Evidence of Extreme Hardship I-601A
One of the trickiest factors to overcome when filing the I-601A waiver is the extreme hardship clause. It’s not 100% clear exactly what USCIS is looking for but it’s your responsibility to convince them.
Extreme hardship only matters if it directly affects your U.S. spouse. You can’t use extreme hardship of your U.S. citizen children.
For example: if you have a 9 year old son that is in the hospital fighting terminal cancer, you can’t use your absence in your sons life as a form of extreme hardship. Instead, you have to show how your waiver denial would cause extreme hardship to your U.S. spouse caring for your sick son.
It’s situations like the above that get people in muddy water. It’s a good idea to speak with someone who is knowledgeable about U.S. immigration and waivers before submitting one.
This will save you a lot of time and heartache by submitting the I-601A waiver correctly the first time.
If you have any questions regarding the filing of the I-601A waiver, consider signing up for premium support.
Best Evidence To Show Extreme Hardship
- U.S. spouse has severe medical condition that requires your full-time care.
- U.S. spouse suffers from severe mental health condition that requires your full-time care.
- Your home country is currently at war and you fear for your life if sent back.
- Your elderly parents are dying and you need to care for them in the U.S.
For the above situations, you must show actual documentation not just a statement from yourself or family members. Contact me to discuss exactly what documents you should submit.
Don’t risk being deported if married to US citizen by making a mistake on your waiver application.
Can You Be Deported If Married To US Citizen?
The answer to this question is “it depends.”
Having an active deportation order against you is a dangerous situation to be in. It’s not something to take lightly because once you are deported, it’s that much harder to get back into the U.S. legally.
Even though Trump said he would only target the “bad hombres”, it seems like he is targeting undocumented immigrants that have no criminal records and have been in the country a long time.

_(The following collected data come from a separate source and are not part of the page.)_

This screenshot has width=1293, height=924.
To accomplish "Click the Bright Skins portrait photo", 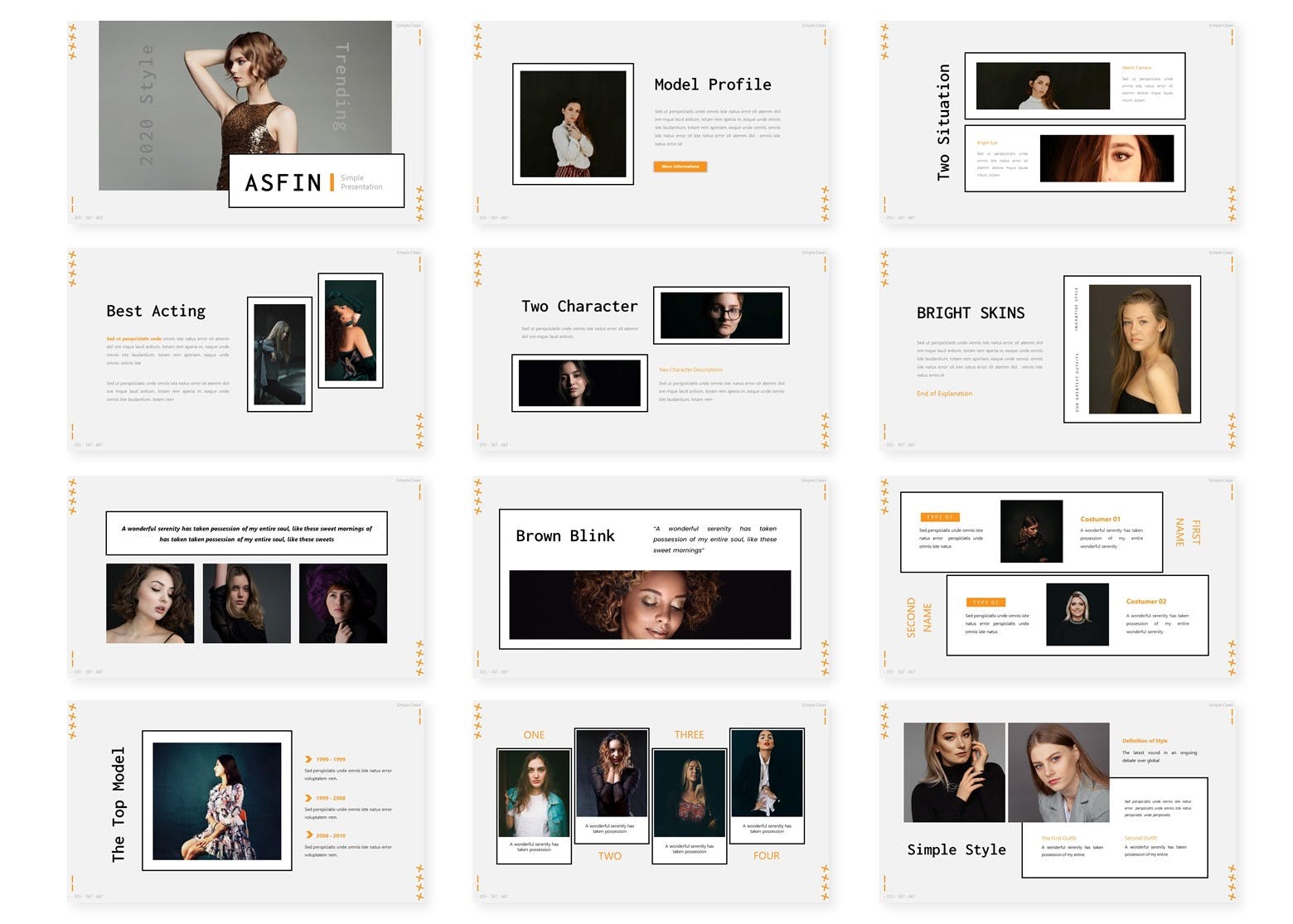I will click(1139, 349).
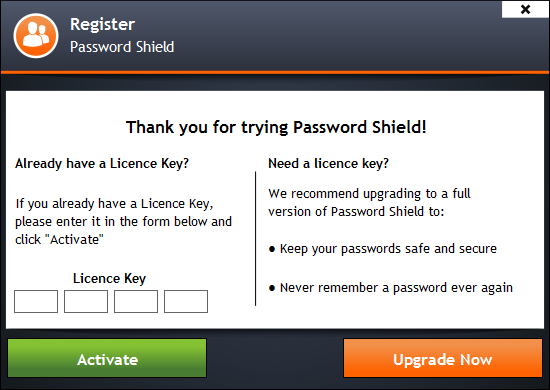Click the orange Upgrade Now button
The image size is (550, 390).
tap(443, 358)
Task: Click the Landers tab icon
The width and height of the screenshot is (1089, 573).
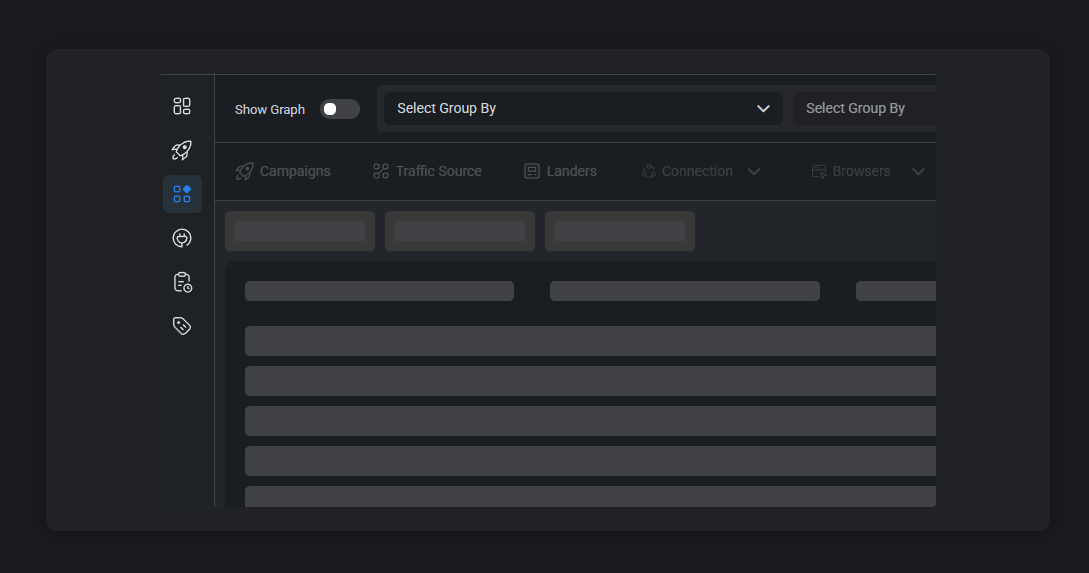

You need to be careful when showing up for USCIS check-ins because that’s how many undocumented immigrants get arrested and deported. I recommend at least consulting or hire an immigration attorney before making any decisions about your case.
Being married to a U.S. citizen doesn’t automatically grant you immigration benefits. You must still jump thru the same hoops as everyone else applying for legal status in the U.S..
Currently, there is along wait time so when you are ready to finally become a legal permanent resident, apply quickly. Do your research or find a lawyer that is capable to submitting a great application for you.
I will warn you though, if you do use an immigration attorney, be sure to review their work. If they submit a document that has a mistake, it’s ultimately your responsibility. USCIS will not accept a defense of “I wasn’t the one who filled out the forms.”
Ultimately, if you are deported it’s not impossible to get back in the U.S. but it will be much more difficult. Do not try to solve this alone. Speak with someone who is familiar with immigration law before taking the next step.